### [EXCERPT PROVIDED]
Battle of Fredericksburg
The Battle of Fredericksburg, fought from December 11 to 15 of 1862, produced one of the most lopsided casualty counts of the entire American Civil War. A visitor to the killing fields described it not as a battle but as a "butchery," and when Pennsylvania Governor Andrew Curtin relayed that word to Abraham Lincoln, the president was said to have reached a state of nervous excitement bordering on insanity. Lincoln himself wrote, "If there is a worse place than hell, I am in it."
At the center of this catastrophe was a single four-foot stone wall along a sunken road on a ridge called Marye's Heights. Confederate artillery commander Lt. Col. Edward Porter Alexander told General James Longstreet that a chicken could not live on the open ground below that wall once his guns opened. He was right. Seven Union divisions would be sent forward in fourteen separate charges, and not one of them broke through.
How did more than 100,000 Union soldiers end up pinned against a defended ridgeline they could not take? The answer stretches back to a political crisis in Washington, a plan that depended on speed, and a fatal wait for pontoon bridges that arrived too late.
In November of 1862, Abraham Lincoln was watching his war effort unravel on multiple fronts. Confederate armies had invaded Kentucky and Maryland earlier that fall, and though both incursions had been turned back, those armies remained intact. The Northern public was losing patience, and Lincoln needed to demonstrate progress before confidence in his administration collapsed entirely.
His solution was to replace Major General George B. McClellan, who had stopped Robert E. Lee at the Battle of Antietam but had failed to pursue Lee's retreating army with sufficient aggression. On November 5, Lincoln issued orders removing McClellan from command of the Army of the Potomac. The replacement he chose was Major General Ambrose Burnside, commander of the IX Corps.
Burnside had earned a reputation through successful independent operations earlier that year in coastal North Carolina. Unlike McClellan, he showed no apparent political ambitions. He was also deeply reluctant. He felt unqualified for army-level command and objected when the position was offered. He accepted only when it was made clear that McClellan would be replaced regardless, and that the alternative choice was Major General Joseph Hooker, whom Burnside disliked and distrusted. Burnside assumed command on November 7.

[Stored records]
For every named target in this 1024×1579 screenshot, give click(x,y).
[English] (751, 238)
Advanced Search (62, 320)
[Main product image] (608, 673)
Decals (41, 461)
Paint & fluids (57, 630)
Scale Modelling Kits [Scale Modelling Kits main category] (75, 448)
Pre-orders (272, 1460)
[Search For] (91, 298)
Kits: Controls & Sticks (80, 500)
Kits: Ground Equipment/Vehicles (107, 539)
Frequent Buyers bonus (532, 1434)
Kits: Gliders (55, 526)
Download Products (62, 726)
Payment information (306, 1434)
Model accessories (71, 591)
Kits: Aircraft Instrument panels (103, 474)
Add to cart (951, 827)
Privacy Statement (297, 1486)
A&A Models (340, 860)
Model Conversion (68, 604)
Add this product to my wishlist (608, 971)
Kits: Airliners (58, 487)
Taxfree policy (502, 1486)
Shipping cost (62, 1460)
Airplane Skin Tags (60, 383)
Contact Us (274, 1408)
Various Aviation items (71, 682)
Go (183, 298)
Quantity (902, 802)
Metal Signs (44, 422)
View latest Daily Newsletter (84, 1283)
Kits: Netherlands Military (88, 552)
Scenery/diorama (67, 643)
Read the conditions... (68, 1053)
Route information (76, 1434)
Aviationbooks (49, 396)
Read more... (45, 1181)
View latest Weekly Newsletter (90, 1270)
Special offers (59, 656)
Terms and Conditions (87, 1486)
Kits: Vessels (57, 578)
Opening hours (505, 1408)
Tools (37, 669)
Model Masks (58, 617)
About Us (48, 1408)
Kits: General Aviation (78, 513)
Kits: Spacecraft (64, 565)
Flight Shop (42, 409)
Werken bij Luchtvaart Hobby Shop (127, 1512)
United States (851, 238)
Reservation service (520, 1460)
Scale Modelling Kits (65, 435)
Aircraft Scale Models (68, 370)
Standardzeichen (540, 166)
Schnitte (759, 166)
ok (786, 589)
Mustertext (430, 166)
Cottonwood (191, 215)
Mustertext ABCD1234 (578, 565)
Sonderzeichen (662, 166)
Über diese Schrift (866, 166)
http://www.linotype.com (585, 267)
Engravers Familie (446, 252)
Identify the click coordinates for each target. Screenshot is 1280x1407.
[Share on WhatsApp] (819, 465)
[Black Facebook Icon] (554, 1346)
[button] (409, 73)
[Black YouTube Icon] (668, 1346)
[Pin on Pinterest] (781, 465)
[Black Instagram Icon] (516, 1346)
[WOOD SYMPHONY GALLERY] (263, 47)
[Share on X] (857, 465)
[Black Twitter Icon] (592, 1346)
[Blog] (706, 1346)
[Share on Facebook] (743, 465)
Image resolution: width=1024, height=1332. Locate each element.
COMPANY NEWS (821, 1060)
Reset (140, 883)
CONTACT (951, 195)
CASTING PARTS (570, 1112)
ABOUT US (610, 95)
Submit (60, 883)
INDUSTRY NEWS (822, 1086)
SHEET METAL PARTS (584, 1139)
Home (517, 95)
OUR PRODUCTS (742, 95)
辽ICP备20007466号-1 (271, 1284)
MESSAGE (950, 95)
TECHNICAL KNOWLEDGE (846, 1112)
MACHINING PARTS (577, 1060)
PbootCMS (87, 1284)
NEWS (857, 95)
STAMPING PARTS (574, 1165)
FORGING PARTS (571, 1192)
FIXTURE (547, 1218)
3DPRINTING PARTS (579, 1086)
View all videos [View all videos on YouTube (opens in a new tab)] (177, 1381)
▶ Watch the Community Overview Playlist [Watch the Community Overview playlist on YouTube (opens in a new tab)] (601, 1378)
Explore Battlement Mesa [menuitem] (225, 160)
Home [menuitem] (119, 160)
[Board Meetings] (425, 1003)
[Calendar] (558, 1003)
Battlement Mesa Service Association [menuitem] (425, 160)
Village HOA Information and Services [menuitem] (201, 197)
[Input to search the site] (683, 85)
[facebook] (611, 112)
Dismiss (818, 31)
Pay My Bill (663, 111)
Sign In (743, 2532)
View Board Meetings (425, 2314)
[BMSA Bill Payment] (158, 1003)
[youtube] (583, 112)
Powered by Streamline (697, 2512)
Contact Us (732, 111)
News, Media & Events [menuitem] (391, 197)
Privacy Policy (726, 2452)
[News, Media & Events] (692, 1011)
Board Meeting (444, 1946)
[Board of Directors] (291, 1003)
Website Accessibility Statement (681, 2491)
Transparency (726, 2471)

### [BRIEF 1]
Using the account of the Battle of Fredericksburg, state whether each statement agrees with it. Answer yes or no, and quote the deciding words.
(a) Lincoln ordered McClellan's removal from command on November 5.
(b) Burnside accepted command of the army readily and without objection.
(c) At least one of the seven Union divisions sent forward broke through at the stone wall.
### [BRIEF 2]
Answer these questions from the account of the Battle of Fredericksburg.
(a) How high was the stone wall along the sunken road on Marye's Heights?
(b) Which corps did Burnside command before he was given the Army of the Potomac?
(c) On what date did Burnside assume command?

### [RESPONSE AREA 1]
(a) Yes: "On November 5, Lincoln issued orders removing McClellan from command of the Army of the Potomac."
(b) No: "He felt unqualified for army-level command and objected when the position was offered."
(c) No: "Seven Union divisions would be sent forward in fourteen separate charges, and not one of them broke through."

### [RESPONSE AREA 2]
(a) Four feet.
(b) The IX Corps.
(c) November 7.